Why does a writer write? I have been pondering over this question for quite some time now. Does he write because he wants to or does he write because he has to? Do you know what happens when you choke on a piece of bread? When it gets stuck in the throat? You drink water to gulp it in or you try to spit it out. Either way, you try to get rid of what chokes you. And you feel relieved when you do. A writer is the one who has to do both of these things, because none of them, whether alone or collectively can bring him relief. He needs to gulp it in and spit it out; gulp it in and spit it out; and the cycle continues. The cycle continues so that he can keep the choking at bay. He still chokes, every day, but just tries to keep it at bay so that it doesn’t kill him.

But what is it that he chokes on? What is it that kills him? It is the same thing that kills all of us- Pain. Except for the fact that some choose to live with it and others try to evade it by surrendering themselves to the pursuit of happiness. But I question, why are they pursuing it? Why do they need to pursue it? Is it not something that naturally comes to them, like breathing? Like there is a class that pursues happiness, there is a class that befriends pain. They are writers. The thing that chokes them in the throat is pain, some of which, they gulp in, the rest, they spit out. Writers don’t write because they want to or because they have to. They write because they need to live; they need to survive.

They aren’t some benevolent magicians meant to save the world through their works. They are humans, who are just as fallible as the rest and are trying only to save themselves. They do not necessarily need to be polite, humble and generous people who are meant to be empathetic towards others. They can be rude, arrogant, angry creatures trying to battle these issues within themselves; or maybe these issues are what propel them to write. Maybe their inability to maintain calm in the state of chaos and loss thus incurred and the pain thus suffered is what they want to write about. They want to write down what they couldn’t speak and also what they did and why they did so. Why did the past creep in then and made them who they are? Why and how have they been moulded into someone they never were?

These are the questions that they can either choose to gulp down and store in some corner of their hearts as pain’s indifferent token, or spit the answers out on a blank canvas with such intensity and ferocity that matches the magnitude of the glitch in their throats. They keep the bug from troubling them for as long as the time that the bug takes to replenish itself, for the world feeds it a lot of fodder.
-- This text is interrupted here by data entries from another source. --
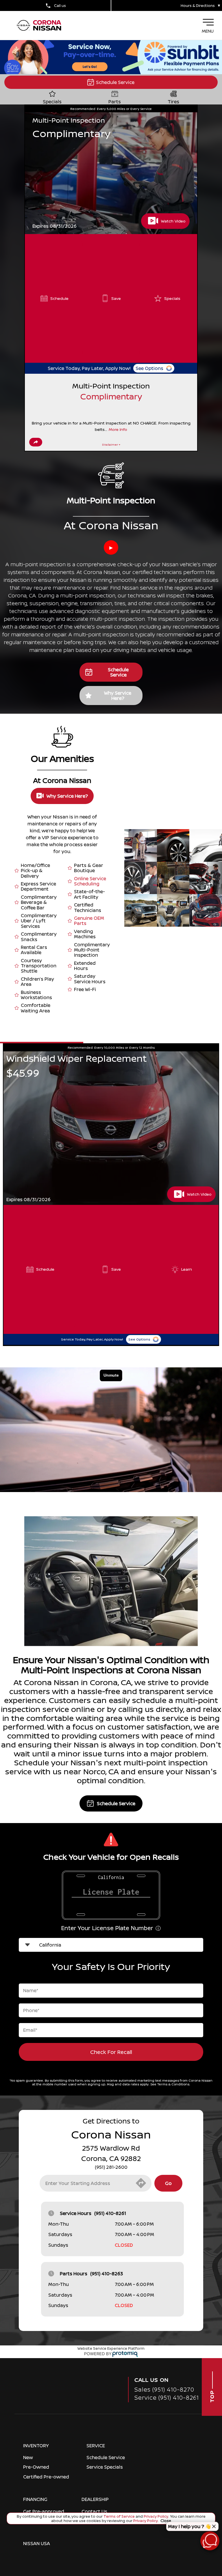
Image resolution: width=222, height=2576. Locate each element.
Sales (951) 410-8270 (164, 2389)
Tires (173, 101)
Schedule (59, 298)
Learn (186, 1269)
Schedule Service (115, 82)
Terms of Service (119, 2516)
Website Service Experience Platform (111, 2348)
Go (168, 2183)
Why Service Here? (117, 695)
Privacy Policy (155, 2516)
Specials (172, 298)
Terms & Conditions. (173, 2084)
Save (116, 298)
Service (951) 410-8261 (166, 2397)
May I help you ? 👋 (189, 2526)
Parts (114, 101)
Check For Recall (111, 2051)
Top (211, 2396)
It is the reason why a writer observes the dog limping, the child crying, the old man’s eyes, and a common man’s cries. He observes the world around him and feels sad. He finds that the others are no different. He finds that others are there, right in the eye of the storm; and he finds that they have no means to fight back. They are there as if they have been destined to be there. It makes him sadder.


But why does he write then? Does it help him? Or does it help them? Does it change the world? I don’t know. But what it surely does is that it changes him. The fits of the former self do come back to haunt him, but more or less he comes out reformed; not perfect, but reformed. He sees the bitterness around, and realizes that a moment of kindness even if that goes against his comforts and even if it doesn’t bring him any sort of relief, can do wonders. They feel good for the person, but they feel numb within. It is a strange kind of feeling that perhaps they themselves cannot explain. A writer doesn’t know what he wants when he writes, he doesn’t know how would it help him, or how would it help the world. He just writes; plain and simple. He is a wanderer, roaming around, observing the world, carrying another one within him, and trying to bring the two at par. All of this for what, he doesn’t know!